The tensor `allclspred` remains on GPU when passed to pd.DataFrame(), causing a TypeError.

 **Error:** TypeError: can't convert cuda:0 device type tensor to numpy. Use Tensor.cpu() to copy the tensor to host memory first. 

**Current code:** 

allclspred = pd.DataFrame( allclspred, columns=columns, index=adata.obs.index ) 

**Fix:** allclspred = pd.DataFrame( allclspred.cpu().numpy(), columns=columns, index=adata.obs.index ) 

### Bug 3: pd.concat called with wrong syntax 
**Location:** `scprint/tasks/cell_emb.py`, line ~211 

`pd.concat` receives two positional arguments instead of a list, causing the second argument to be interpreted as the `axis` parameter. 
**Current code:** 
adata.obs = pd.concat(adata.obs, allclspred)

■ Extracted material
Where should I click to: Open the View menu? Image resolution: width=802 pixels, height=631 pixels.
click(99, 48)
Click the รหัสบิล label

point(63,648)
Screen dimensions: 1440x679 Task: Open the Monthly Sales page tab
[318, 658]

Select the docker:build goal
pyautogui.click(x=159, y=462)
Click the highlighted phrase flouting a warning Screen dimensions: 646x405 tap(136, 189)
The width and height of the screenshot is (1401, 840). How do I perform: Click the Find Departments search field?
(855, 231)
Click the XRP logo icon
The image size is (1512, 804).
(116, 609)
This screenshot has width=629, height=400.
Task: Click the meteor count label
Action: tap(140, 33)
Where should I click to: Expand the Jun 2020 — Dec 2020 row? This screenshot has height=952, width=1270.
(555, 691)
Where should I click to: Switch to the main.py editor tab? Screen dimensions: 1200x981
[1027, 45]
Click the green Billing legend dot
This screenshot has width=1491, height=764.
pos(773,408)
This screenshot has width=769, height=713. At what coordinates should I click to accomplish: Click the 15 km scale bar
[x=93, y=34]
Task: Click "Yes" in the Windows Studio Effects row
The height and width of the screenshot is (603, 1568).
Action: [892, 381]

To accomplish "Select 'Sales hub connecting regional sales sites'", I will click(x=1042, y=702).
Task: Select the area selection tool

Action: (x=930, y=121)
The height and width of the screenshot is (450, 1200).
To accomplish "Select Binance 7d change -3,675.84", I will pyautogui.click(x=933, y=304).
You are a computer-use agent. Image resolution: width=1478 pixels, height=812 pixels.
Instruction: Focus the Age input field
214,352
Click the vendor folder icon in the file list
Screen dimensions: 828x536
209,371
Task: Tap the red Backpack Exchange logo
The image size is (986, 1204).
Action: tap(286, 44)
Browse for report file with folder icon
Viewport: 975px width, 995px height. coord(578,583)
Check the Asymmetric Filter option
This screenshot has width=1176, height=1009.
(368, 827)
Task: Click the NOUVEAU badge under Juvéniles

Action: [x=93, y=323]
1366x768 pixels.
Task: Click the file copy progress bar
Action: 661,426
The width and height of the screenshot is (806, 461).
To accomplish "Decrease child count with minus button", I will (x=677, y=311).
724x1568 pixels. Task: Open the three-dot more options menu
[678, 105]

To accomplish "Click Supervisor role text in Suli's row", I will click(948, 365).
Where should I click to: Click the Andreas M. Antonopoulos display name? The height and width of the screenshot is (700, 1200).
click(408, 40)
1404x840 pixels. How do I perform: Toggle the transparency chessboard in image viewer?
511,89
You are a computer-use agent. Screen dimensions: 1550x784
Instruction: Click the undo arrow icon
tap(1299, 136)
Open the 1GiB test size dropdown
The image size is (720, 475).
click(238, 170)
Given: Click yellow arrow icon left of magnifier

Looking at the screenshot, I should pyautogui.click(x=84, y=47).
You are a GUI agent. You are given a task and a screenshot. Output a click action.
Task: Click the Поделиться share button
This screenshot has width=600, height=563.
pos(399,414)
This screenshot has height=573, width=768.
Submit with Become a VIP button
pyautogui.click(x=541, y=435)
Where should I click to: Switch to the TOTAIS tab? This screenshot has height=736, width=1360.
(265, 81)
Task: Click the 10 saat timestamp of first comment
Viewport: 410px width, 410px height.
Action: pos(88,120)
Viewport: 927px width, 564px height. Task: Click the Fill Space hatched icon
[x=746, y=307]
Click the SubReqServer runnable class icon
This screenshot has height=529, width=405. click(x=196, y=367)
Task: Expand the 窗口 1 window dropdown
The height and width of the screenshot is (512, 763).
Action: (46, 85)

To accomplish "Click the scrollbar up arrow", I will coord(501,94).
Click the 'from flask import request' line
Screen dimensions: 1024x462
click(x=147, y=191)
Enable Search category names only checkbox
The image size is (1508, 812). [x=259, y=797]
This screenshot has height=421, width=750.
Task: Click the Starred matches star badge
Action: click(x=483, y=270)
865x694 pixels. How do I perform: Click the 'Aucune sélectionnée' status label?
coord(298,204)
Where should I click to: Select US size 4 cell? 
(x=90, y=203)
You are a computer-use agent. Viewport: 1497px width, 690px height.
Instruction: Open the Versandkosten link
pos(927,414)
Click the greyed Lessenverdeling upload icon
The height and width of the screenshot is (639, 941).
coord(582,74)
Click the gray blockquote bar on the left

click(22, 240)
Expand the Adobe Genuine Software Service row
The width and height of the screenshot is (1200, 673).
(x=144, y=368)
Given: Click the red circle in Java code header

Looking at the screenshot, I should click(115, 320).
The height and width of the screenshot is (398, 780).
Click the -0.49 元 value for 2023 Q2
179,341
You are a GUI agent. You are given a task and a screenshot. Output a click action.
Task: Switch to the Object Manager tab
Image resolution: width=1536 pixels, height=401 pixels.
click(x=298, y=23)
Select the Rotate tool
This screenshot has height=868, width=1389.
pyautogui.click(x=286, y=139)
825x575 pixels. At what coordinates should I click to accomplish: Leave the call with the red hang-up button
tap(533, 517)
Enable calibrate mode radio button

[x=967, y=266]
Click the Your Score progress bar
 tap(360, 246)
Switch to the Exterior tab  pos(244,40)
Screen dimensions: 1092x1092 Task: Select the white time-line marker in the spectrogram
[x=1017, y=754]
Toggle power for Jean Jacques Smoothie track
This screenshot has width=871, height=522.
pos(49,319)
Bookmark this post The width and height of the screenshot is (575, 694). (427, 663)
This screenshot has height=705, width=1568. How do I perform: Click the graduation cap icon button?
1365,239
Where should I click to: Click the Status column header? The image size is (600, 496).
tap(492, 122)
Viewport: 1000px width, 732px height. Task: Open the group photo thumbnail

■ Stated goal 1
Extract the passage of the bug report starting at "### Bug 3: pd.concat" and ending at "adata.obs = pd.concat(adata.obs, allclspred)".
■ Stated goal 2
Shorten the paragraph of the bug report that opens with "`pd.concat` receives two positional arguments", keeping its main facts.

■ Worked solution 1
### Bug 3: pd.concat called with wrong syntax 
**Location:** `scprint/tasks/cell_emb.py`, line ~211 

`pd.concat` receives two positional arguments instead of a list, causing the second argument to be interpreted as the `axis` parameter. 
**Current code:** 
adata.obs = pd.concat(adata.obs, allclspred)

■ Worked solution 2
`pd.concat` gets two positional arguments rather than a list, so it reads the second one as the `axis` parameter.